A Bench led by Justice P.C. Ghose had argued that the Madras High Court had quashed the “entire prosecution” built up by the agency through its order.
Justice Ghose adjourned the case as soon as it came up for hearing. The case was scheduled for final disposal.
Serious error
In 2012, the Supreme Court had issued notice to Ms. Jayalalithaa after the CBI said the High Court had committed a serious error in not considering various aspects in accordance with law. Besides Ms. Jayalalithaa, the former Agriculture Minister, K.A. Sengottaiyan, and a former Minister, Azhagu Thirunavukkarasu, who were cited as accused for abetment, were issued notice.
“Allegations were such that they could not have been discharged,” Additional Solicitor General P.S. Patwalia had last year argued in his introductory submissions to the court.
Ms. Jayalalithaa, who passed away in December 2016, had moved the Madras High Court seeking to quash the proceedings mainly on grounds of delay in registering the FIR and filing the charge sheet. She had also challenged an order of the Principal Judge for CBI cases dismissing her petition seeking discharge from the case.
Mr. Sengottaiyan and Mr. Thirunavukkarasu had filed petitions in the High Court against the dismissal of their discharge applications by the trial court.
‘No delay’
The CBI's appeal is against the common judgment dated September 30, 2011. Its allegation against Ms. Jayalalithaa was that she received a remittance of $3 lakh by way of a demand draft dated December 23, 1991, issued by Bankers Trust Company, New York, drawn on ANZ Grindlays Bank, St. Halia, Jersey.
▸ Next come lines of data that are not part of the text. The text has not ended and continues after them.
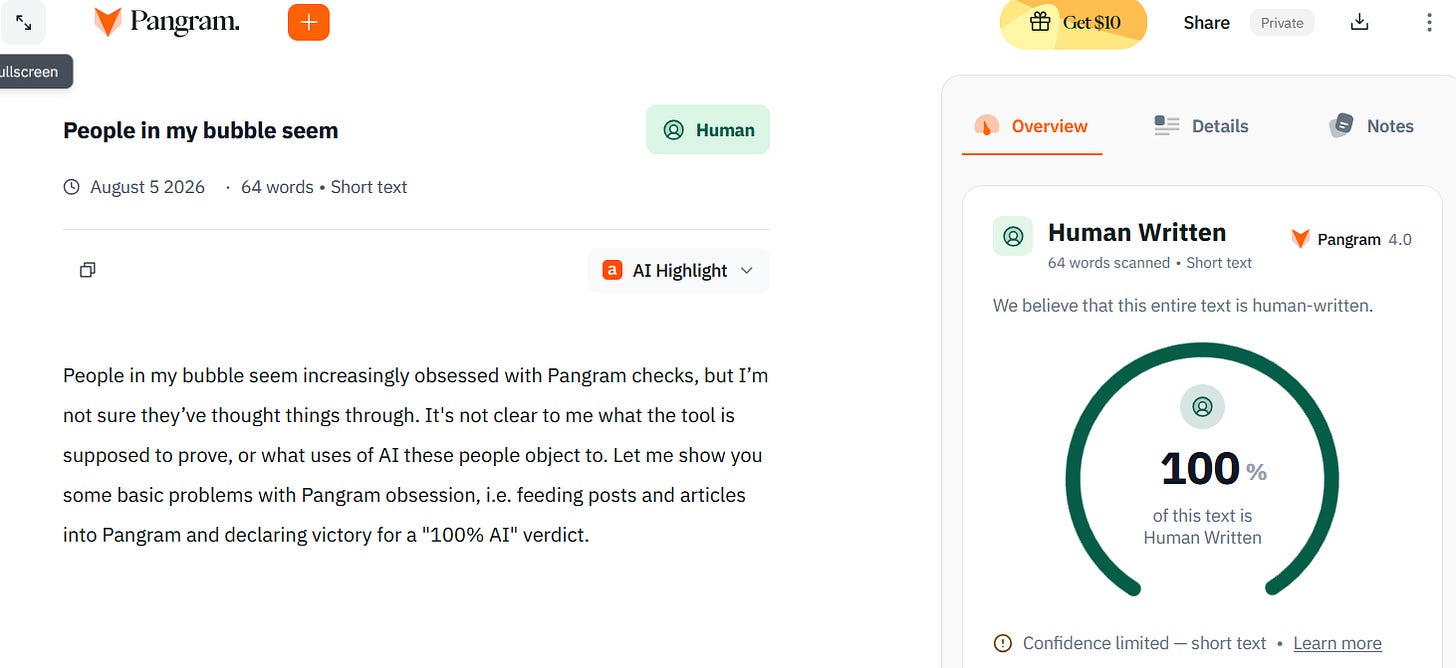Click the 100% human written gauge
Image resolution: width=1456 pixels, height=668 pixels.
(x=1202, y=470)
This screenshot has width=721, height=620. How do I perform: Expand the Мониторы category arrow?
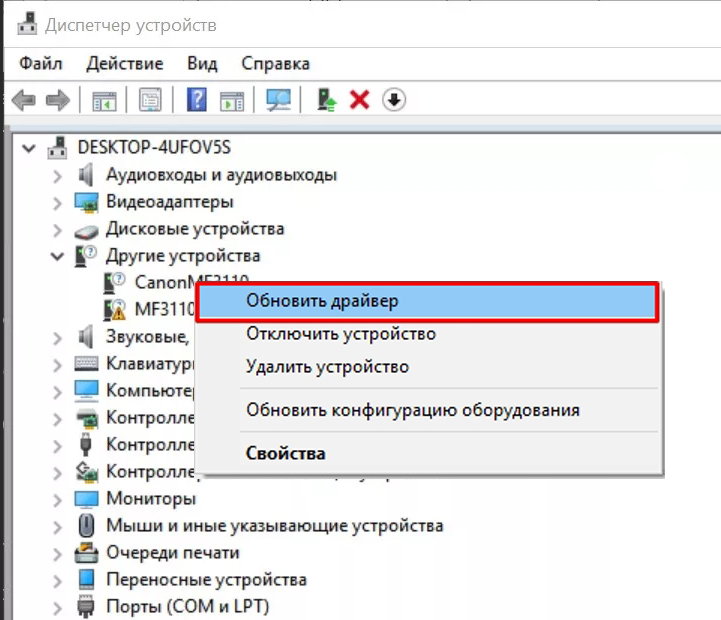click(57, 498)

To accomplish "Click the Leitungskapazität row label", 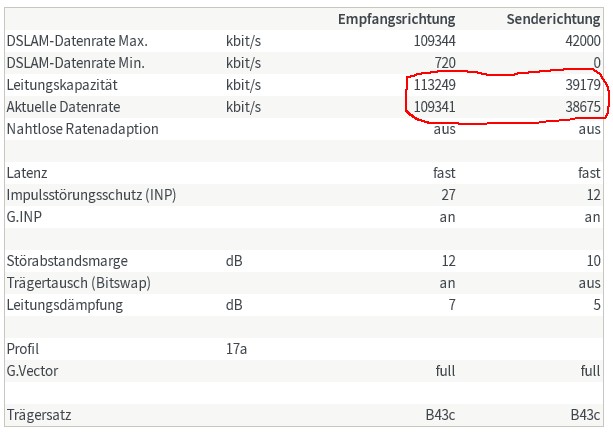I will [x=62, y=85].
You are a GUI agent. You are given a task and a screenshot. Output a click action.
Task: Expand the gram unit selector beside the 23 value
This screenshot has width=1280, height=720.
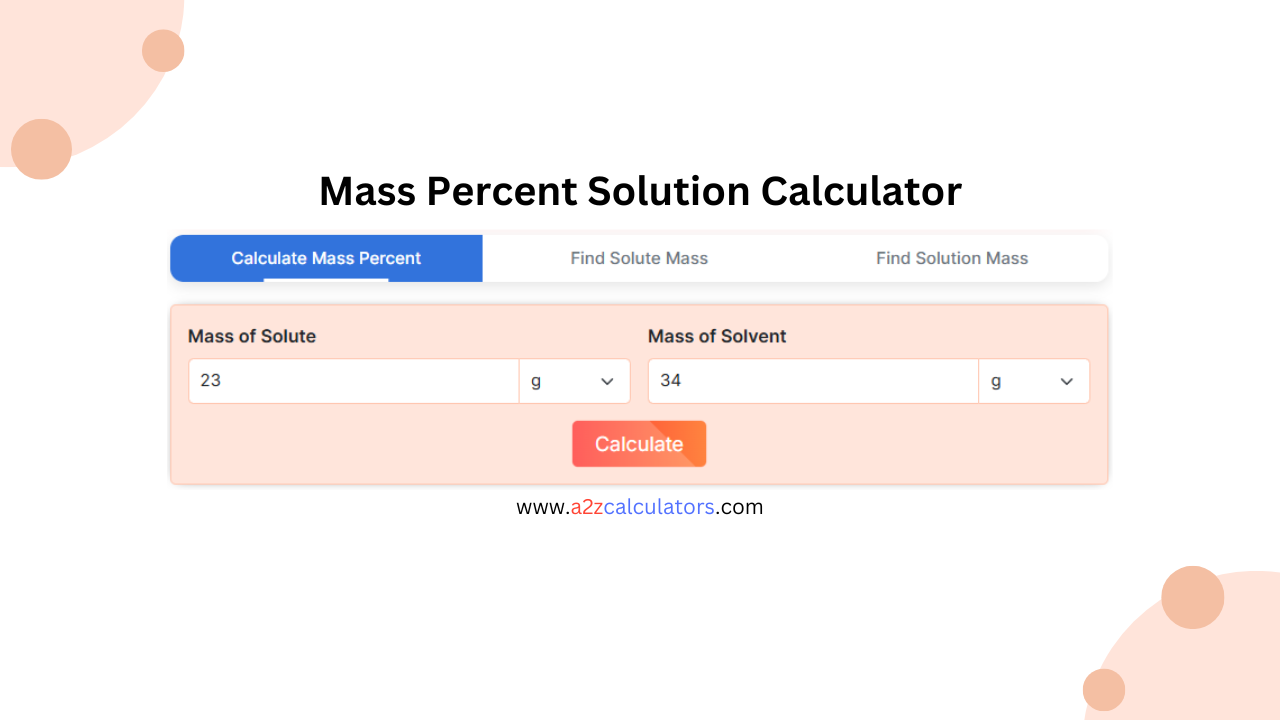point(574,381)
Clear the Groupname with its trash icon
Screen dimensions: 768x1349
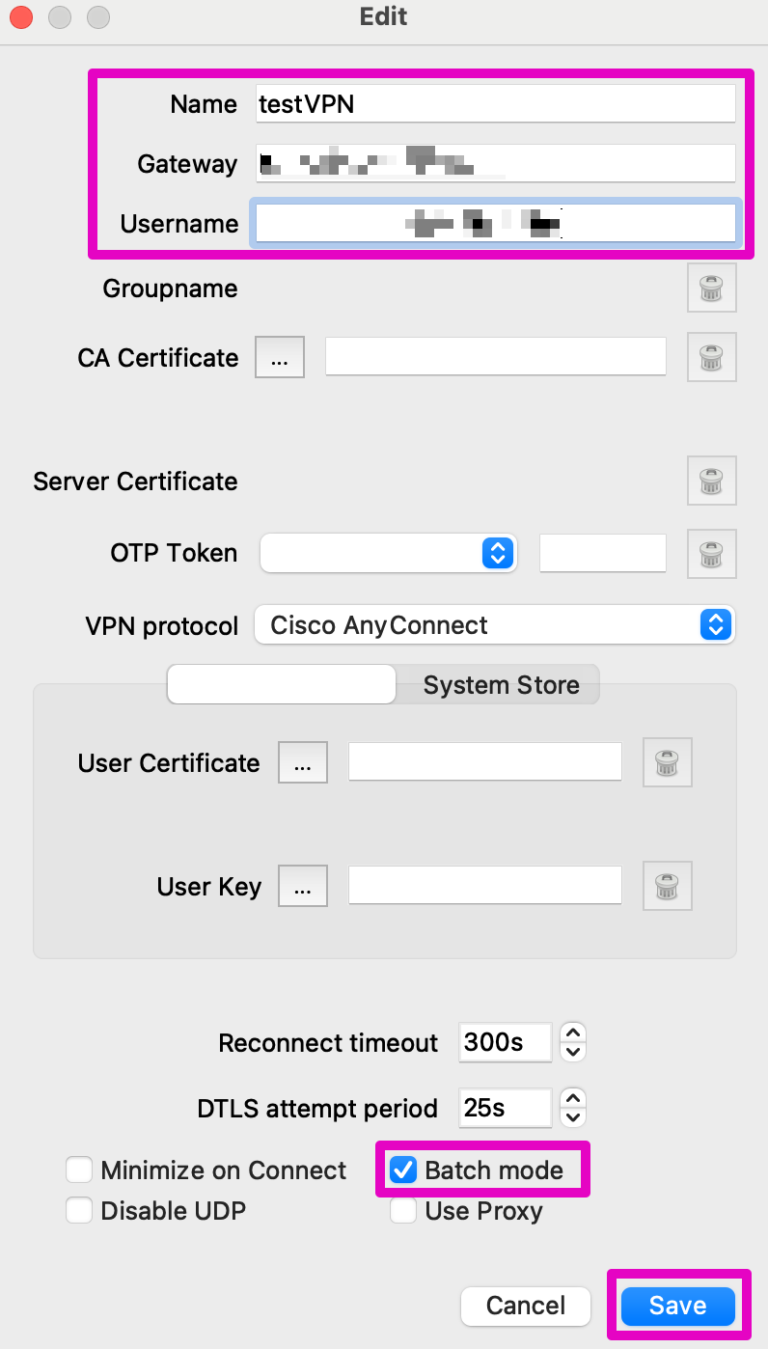point(711,290)
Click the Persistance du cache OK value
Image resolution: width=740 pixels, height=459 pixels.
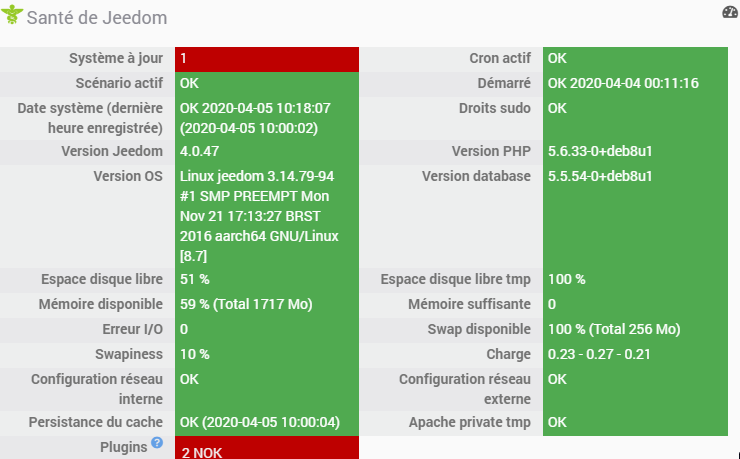pyautogui.click(x=259, y=423)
The CBI contended that though the offence occurred in 1992, it came to the notice of the Income Tax department only in 1996 and was duly communicated to the Tamil Nadu Chief Secretary for taking action. As such there was no delay. It contended that the High Court ought to have seen that as per the allegation in the FIR, detailed investigation was to be conducted in the U.S., the U.K. and the UAE, and this exercise consumed considerable time for finalising the investigation.
But the High Court erroneously held that there was no explanation for a further delay of six years (after filing the FIR) in filing the charge sheet, it alleged.
In the light of materials available and without testing the same in the trial, the proceedings could not be quashed merely on the ground of delay, the CBI sought the quashing of the High Court judgment and an interim stay of its operation.